Collected data:
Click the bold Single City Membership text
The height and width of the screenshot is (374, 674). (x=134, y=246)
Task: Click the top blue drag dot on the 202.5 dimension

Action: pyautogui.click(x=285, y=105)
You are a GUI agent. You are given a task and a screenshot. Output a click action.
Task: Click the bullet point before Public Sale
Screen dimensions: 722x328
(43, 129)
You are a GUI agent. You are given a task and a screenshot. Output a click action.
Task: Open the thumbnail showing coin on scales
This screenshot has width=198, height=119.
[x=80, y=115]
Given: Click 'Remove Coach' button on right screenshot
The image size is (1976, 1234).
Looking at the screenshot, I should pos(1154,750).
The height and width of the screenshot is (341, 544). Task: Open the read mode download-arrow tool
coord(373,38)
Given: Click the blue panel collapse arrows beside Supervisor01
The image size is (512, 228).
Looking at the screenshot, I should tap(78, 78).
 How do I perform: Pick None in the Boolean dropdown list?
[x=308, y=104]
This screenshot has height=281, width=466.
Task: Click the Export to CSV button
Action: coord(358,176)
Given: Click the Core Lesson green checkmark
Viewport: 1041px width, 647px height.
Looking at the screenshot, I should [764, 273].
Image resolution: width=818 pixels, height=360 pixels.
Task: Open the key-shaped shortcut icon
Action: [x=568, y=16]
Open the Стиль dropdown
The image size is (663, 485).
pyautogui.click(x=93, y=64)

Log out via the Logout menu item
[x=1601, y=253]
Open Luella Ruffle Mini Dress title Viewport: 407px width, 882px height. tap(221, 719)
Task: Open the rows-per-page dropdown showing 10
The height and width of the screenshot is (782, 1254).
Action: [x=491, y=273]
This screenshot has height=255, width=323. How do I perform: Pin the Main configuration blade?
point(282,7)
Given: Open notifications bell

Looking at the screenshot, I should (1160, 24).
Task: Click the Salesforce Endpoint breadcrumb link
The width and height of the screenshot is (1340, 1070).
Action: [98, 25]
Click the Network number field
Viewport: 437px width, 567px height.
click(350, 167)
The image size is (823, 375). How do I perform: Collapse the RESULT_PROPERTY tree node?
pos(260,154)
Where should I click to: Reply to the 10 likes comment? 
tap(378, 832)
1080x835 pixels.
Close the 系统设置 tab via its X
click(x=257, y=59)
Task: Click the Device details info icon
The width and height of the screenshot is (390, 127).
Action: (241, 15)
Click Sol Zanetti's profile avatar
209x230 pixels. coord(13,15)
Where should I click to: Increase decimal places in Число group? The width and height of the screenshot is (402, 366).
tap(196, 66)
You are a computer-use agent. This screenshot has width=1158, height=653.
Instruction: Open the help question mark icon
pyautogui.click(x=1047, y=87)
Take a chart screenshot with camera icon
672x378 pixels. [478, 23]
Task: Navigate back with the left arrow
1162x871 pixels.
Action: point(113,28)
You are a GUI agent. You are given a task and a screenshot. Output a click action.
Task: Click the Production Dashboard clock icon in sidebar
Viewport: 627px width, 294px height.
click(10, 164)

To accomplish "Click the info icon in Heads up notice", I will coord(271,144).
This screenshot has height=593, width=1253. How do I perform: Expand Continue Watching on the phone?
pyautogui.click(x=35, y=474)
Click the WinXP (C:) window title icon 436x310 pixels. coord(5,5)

» **To do**: Search the entries above for the string "info", and report each line where it occurs.

» **Answer below**:
Task: Click the Device details info icon
To accomplish "Click the info icon in Heads up notice", I will coord(271,144).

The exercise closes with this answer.